O yazımın bir bölümü:

“İlk andan başlayarak 28 yaşında neredeyse çocukluktan yeni kurtulan bir gencin süratli Porsche gibi bir arabanın direksiyonunda ne işi olduğunu sorgulamaya başladım.

Hayatını, hiç suçu olmadan kaybeden Sevgül Şinasi’ye elbette üzüldüm ve üzülüyorum.

Ancak, olağanüstü bir bilinmeyen yoksa, çok büyük olasılıkla, yıllarca hapis cezasına çarptırılacak Zeka Saldam’a da üzülüyorum.

Zeka Saldam’ın kendi kazancıyla o arabaya alması neredeyse imkansız. Anne babası, kazançlarının bir kısmıyla Porsche’yi oğullarına hediye ettiler. Anne – babasına sorarım.. Sevmek, Porsche almak mı?

O çocuk delikanlı ruhuyla, kontrolü kaçıracak kadar hızla sürdü ve kazaya neden oldu.

İlk bulgulara göre, Zeka Saldam’ın yanına suçlu olarak, o arabayı alan ailesini de koyarım.”

***

Dünkü Ferrari’de sürat yoktu. Ya da orası sürat yapmaya uygun değil. Direksiyondaki de, çocuk denecek, genç biri değildi.

Dün o Ferrari’yi gördüğümde aklımdan neler geçti?

Trafikte yan yana durma şansımız olsaydı, arabamın camını, açıp seslenir ve arka arkaya şu sorular sorardım: “Ne iş yapıyorsun? Kazancın ne kadardır? Ne kadar vergi ödüyorsun? Ortalama kazancın ne kadardır ki, yaklaşık 200 bin sterlin değerinde bu Ferrari’yi alabildin ?”

***

Vergisi ödenmeyen kazanç HARRAMDIR, meşru kazanç değildir.

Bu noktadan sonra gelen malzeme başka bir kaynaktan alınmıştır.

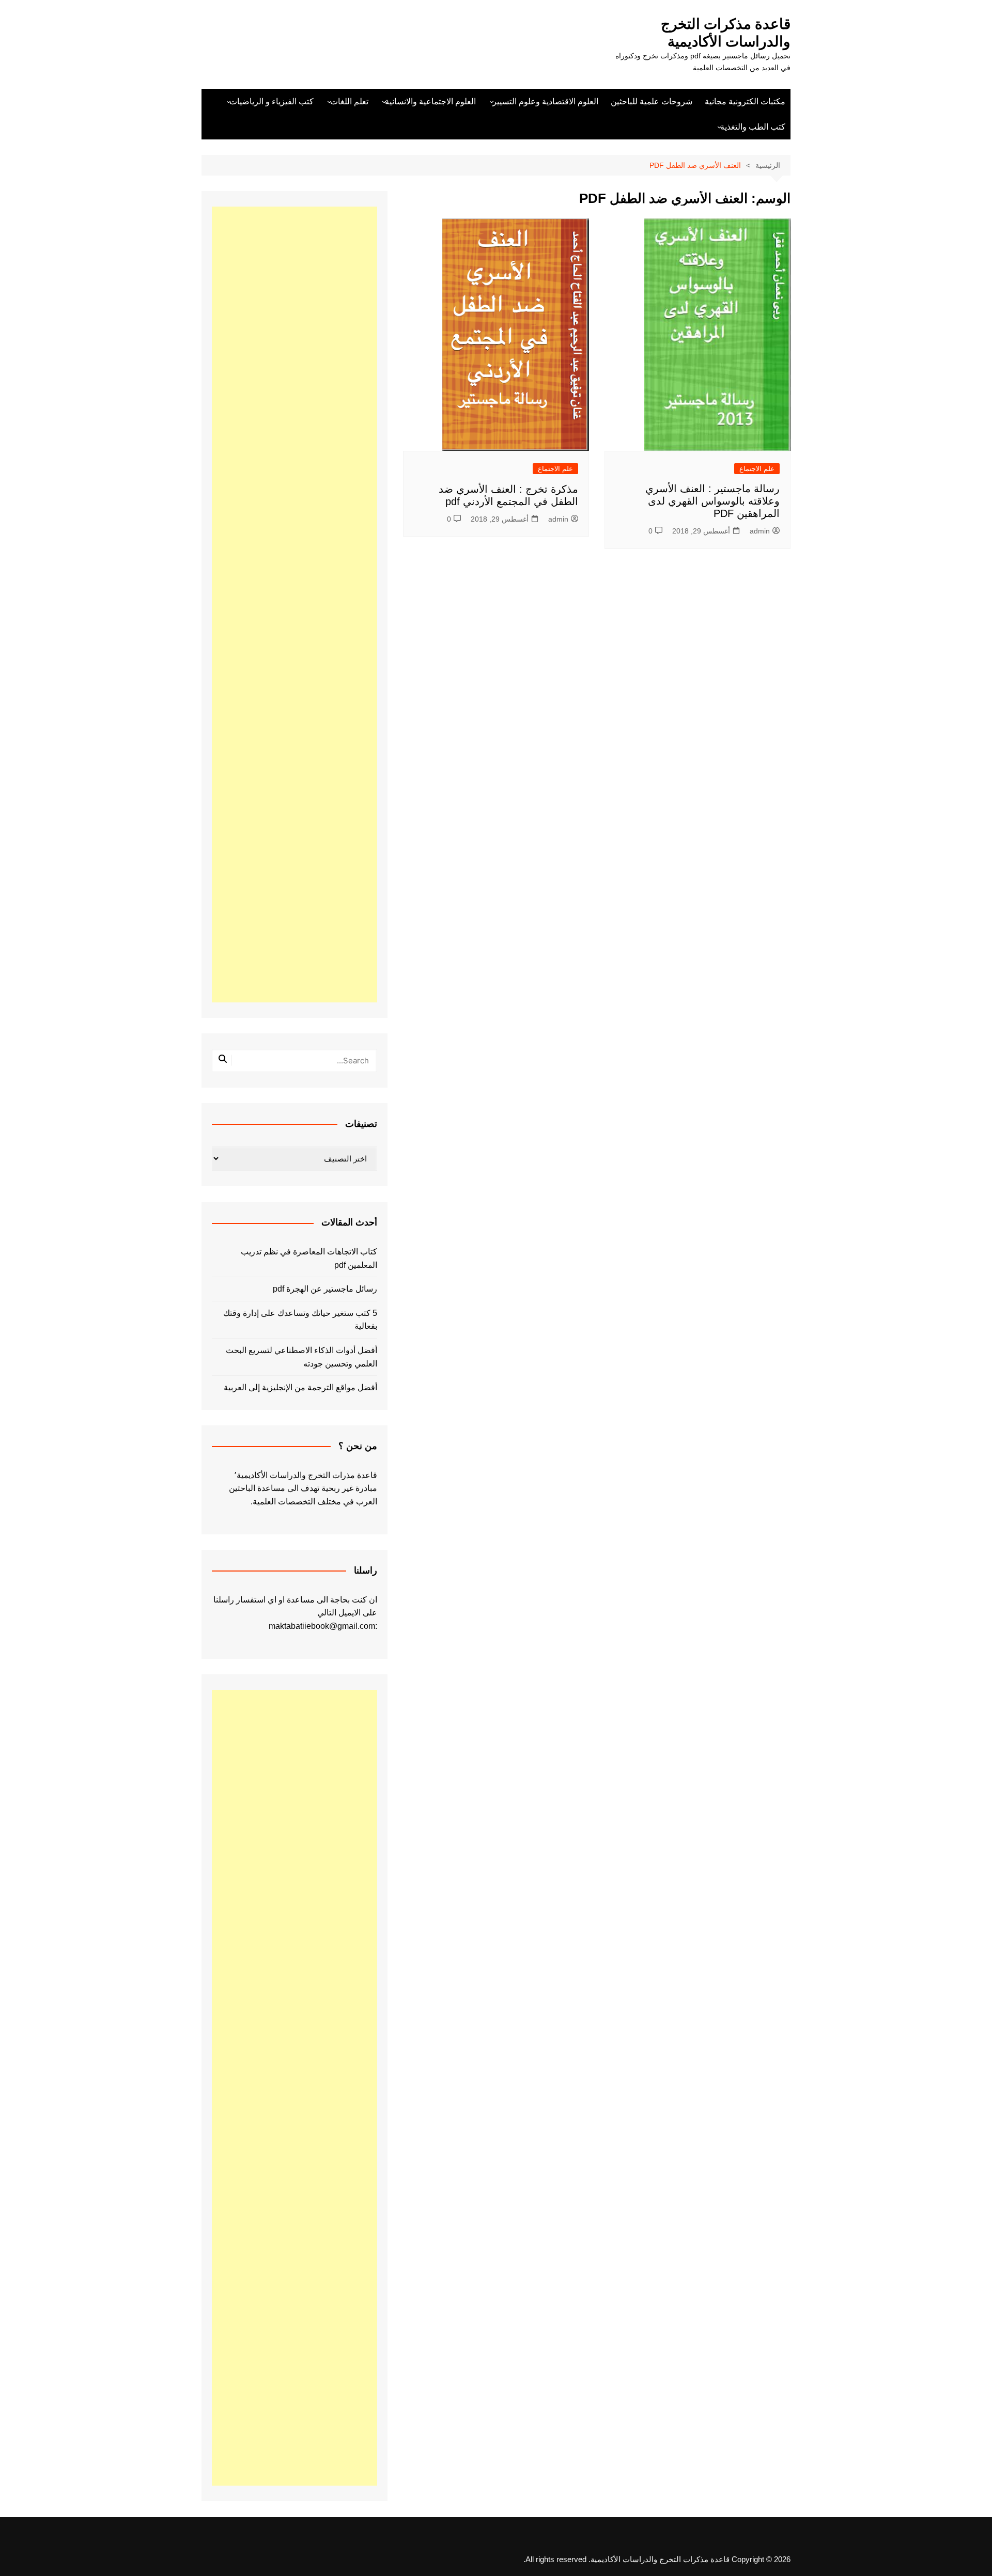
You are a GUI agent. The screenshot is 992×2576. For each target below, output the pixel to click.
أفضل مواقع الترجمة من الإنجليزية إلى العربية (300, 1387)
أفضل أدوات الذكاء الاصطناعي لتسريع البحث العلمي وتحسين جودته (301, 1357)
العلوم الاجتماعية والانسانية (430, 101)
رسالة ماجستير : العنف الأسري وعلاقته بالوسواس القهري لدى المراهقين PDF (712, 501)
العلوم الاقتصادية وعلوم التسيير (545, 101)
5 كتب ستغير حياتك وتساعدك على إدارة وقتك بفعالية (300, 1320)
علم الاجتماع (756, 469)
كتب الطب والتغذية (752, 126)
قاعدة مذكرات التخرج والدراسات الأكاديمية (726, 32)
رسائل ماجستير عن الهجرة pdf (325, 1288)
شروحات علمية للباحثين (651, 101)
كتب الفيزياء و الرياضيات (271, 101)
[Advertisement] (294, 604)
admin (760, 531)
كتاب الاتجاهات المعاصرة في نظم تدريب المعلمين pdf (309, 1258)
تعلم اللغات (349, 101)
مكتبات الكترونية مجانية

Vergisi ödenmeyen kazançla alınan hiçbir şey başı dik olarak sahiplenilemez.

Bilmem hala kullanılır mı? Eskiden, “Para ile imanın kimde olduğu bilinmez” diye söz vardı.

İslamiyet’te imanın anlamı öz olarak şudur: “Peygamber Hz. Muhammed’in Allah’tan getirdiklerinin doğru olduğunu kabul edip, onlara gönülden inanmak.”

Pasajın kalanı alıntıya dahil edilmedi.